After the warmest, driest April that I can ever remember, I found myself yearning for rain. The ground was hard and dry and impossible to garden, and my spring flowers already looked spent. Then, at last, the rain comes. Dark, enormous cumulous clouds loom over the rooftops. I think of my Mother.
She had spent many years in East Africa, where she would wait longingly for the rains to break the monotonous hot sun and wash away the dust. Back home in England, she never once complained about the rain. In fact she loved rainy days. Somehow, I could never share her enthusiasm. That is until now. I watch the downpour from my window as it splatters into the dry earth and I swear I can see the flowers smile.
By late afternoon, the clouds are parting and the dipping sun bounces its beams off of the tiny droplets of water that adorn the abundant greenness. I gather my coat and boots, glad to leave the confines of home.
With the rain comes puddles, and with puddles come reflections. As my wellingtoned feet strut out along the path, the sky looks back at me from the pools of water beneath.
I smell the distinctive sweet, clean scent of rain on tarmac and the rich fragrance of wet earth and vegetation. The air is heavy with the scent of lilac and wallflower. I think of Mum again; perhaps she was right after all.

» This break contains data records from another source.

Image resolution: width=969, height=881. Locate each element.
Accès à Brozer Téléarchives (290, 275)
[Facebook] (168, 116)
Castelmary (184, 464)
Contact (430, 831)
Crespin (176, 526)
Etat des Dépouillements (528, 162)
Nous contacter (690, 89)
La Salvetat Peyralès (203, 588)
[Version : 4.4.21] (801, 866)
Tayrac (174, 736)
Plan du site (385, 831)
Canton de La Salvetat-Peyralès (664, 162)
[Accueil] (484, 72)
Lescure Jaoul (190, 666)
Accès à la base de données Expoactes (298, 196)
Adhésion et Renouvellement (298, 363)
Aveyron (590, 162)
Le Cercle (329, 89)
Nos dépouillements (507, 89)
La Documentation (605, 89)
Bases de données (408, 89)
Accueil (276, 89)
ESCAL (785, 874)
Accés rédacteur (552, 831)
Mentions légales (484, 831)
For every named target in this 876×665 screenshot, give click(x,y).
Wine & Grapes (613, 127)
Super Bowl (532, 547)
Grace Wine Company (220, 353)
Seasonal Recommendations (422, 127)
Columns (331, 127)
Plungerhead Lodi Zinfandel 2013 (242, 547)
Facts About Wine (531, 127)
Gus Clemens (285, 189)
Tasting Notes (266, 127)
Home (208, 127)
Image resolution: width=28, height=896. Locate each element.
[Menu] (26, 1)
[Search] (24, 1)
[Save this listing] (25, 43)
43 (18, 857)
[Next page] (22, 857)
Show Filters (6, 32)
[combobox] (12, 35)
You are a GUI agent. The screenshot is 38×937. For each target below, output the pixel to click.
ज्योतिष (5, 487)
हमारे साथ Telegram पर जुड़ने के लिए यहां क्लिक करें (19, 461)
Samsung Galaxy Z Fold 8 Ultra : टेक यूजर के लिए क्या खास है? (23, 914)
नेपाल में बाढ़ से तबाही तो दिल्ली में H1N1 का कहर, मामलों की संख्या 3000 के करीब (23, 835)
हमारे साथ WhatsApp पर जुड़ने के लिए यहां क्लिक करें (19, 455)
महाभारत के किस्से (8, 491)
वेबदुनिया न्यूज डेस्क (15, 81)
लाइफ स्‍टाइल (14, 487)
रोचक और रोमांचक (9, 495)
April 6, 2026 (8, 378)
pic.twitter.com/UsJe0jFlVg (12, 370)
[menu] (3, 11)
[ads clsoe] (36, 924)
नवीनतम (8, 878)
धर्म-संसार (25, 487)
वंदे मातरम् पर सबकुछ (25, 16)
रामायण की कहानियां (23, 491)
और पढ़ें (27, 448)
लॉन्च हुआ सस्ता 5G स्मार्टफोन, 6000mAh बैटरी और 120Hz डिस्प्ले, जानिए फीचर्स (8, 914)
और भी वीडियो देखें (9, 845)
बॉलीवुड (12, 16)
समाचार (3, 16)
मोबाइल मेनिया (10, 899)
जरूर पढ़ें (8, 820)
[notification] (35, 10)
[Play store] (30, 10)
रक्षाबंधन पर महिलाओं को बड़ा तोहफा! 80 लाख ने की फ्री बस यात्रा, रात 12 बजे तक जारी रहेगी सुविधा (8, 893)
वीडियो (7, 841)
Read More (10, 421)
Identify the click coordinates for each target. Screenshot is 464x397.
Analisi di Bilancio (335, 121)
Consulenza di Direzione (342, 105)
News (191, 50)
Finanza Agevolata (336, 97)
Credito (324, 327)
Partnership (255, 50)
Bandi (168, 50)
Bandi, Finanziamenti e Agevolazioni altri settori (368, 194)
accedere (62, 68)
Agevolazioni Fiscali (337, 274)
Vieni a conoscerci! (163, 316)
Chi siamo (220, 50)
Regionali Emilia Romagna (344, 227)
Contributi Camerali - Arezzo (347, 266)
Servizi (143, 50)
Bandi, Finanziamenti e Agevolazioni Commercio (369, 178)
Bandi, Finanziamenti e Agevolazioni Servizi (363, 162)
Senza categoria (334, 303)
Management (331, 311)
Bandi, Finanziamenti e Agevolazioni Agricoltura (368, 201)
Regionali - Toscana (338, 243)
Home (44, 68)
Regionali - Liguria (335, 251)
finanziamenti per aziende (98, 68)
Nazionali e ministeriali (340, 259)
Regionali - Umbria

With a quickening pace to negate the cool breeze, I head through the wooded lanes where lime green, swollen canopies droop with the weight of their newly opened leaves. The cow parsley appears to have grown twice the size and the undergrowth is lush and luxuriant, whilst birdsong is carried on the wind.
I enter the hidden deep gorge of the tiny River Combe. A few days before, it had been a thin trickle. Now the water spills over the Corallian bedrock, noisy, burbling, chattering, and flowing; alive again after a long period of silence.
My mood lightens with each footprint in the mud as I make my way back down the lane towards the banks of the Stour. Here I pause to breathe in the water droplets as they bounce over the weir, spilling vitality down-stream. This feels better, reflections of the sky in the fast-flowing water ripple with energy. This is how a river should look in Spring time. Nature is working again and all is well.